Bottom line, through all the jigs and the reels, the only way out of this conundrum is to upgrade to the mechanical age. A knitting machine it is. I used one, once, in my teens when a neighbour showed me her new purchase. I was impressed at the time that I’d made a baby sweater in an afternoon.

The other thing I’m looking forward to is being able to execute what is in my head while it’s still in my head. Again, I love hand knitting but it is time consuming and frequently, I get bored senseless prior to finishing the project. See any of the previous columns on my husband’s Argyle sweater that has all of 4 inches of knitting left to do on it. I know there’s no more than about 2 hrs left on it but the thoughts of touching it again is enough to make me hurl. What's going to save me is that some day I'm really going to want my size 6 Addi Turbos back and they're currently buried in the sweater.

So with all due consideration and the malice of forethought, the Odd Ball is going to step into the machine age. It should be a trip.

Talk at you’se all laters; thanks for reading.


At 5:51 p.m., June 13, 2005, Anonymous liz said...

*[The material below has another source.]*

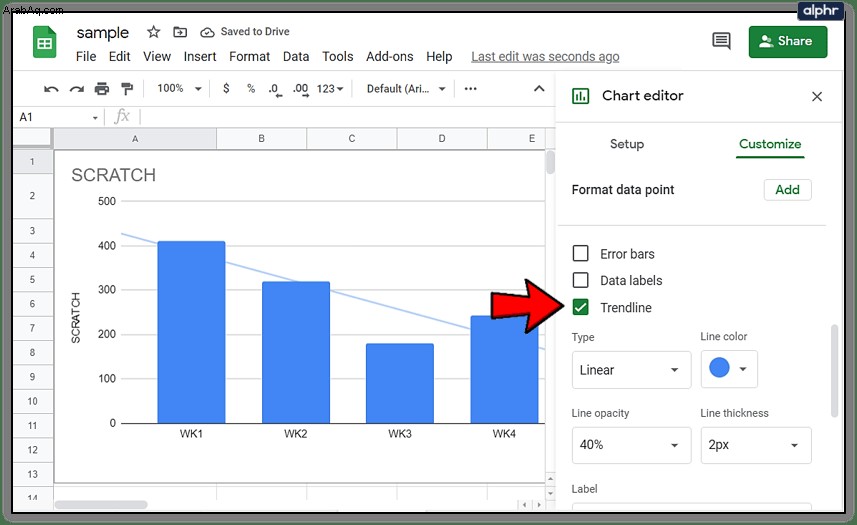Click the A1 name box field
Screen dimensions: 857x525
58,117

I love the hat and feel that it is a perfectly fine use foe the $100 dollars that was hiding in the bottom of your old purse. And we know how I feel about purses, so that one is a given. I believe Mirandafish Millenary has found another convert. I am weaving fabric for my winter hat very soon.God bless the canadian forces for sending Shona and Mike back to Gagetown. Ontario's loss is definately our gain. Watch out hubby the quantity of hats in your hous is about to grow

At 12:24 a.m., June 14, 2005, Blogger Radona said...

oooh, happy dance for you and the knitting machine! Maybe I should get mine out of the closet and try it again. I went back to needles because it feels more like knitting. have fun experimenting and using up your stash! Great way to use little pieces, make a wonderful afghan and accomplish it so fast your eyes will spin!

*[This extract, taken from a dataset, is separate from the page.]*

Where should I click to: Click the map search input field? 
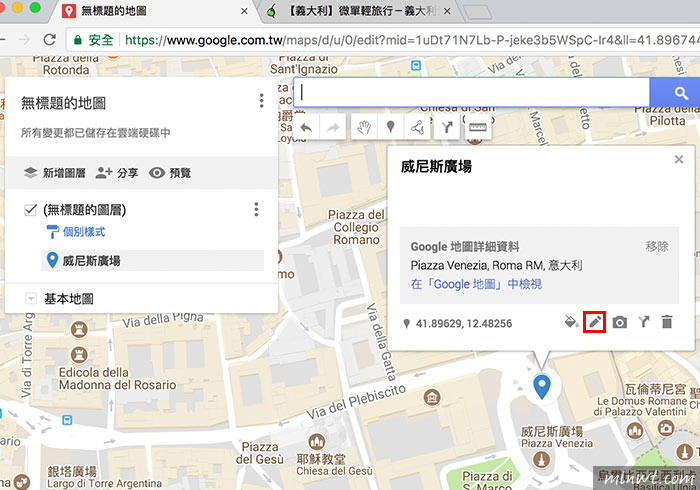[471, 93]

At 7:19 a.m., June 14, 2005, Blogger Kate, the Odd Ball Knitter said...

Sigh...update...the knitting machine didn't actually arrive. It's current momma went away for the weekend and Trish didn't get at chance to pick it up.

At 7:20 a.m., June 14, 2005, Blogger Dudleyspinner's Tie Dye Rovings said...

The Twisted Sister Sock Workbook has a description of how to knit socks on a knitting machine, you have to seam them and add the heel by hand, but what a timesaver!

At 8:20 a.m., June 14, 2005, Blogger Kate, the Odd Ball Knitter said...

Yes because one of this summer's projects has been knitting a pair of highland dance socks for my little Miss TinkerBelle, a job I have been putting off for a while. Argyle knees socks in a retarded guage. Although I think the machine I've bought is for the heavier yarns.

At 10:22 a.m., June 14, 2005, Anonymous The Hubby said...

By the way the IT support division has nothing to do with the HAT, that is a hubby issue. After spending 100 dollars on a hat and 100 dollars on a knitting machine, I am wondering if the machine does Sweaters?

At 10:24 a.m., June 14, 2005, Blogger Kate, the Odd Ball Knitter said...

NO, the machine doesn't do sweaters but the hat just might if you're really nice to it.

At 8:11 p.m., June 14, 2005, Blogger Liz said...

The best friend? well she don't do sweaters either. she does however loan out small boys for war games, and burping contests.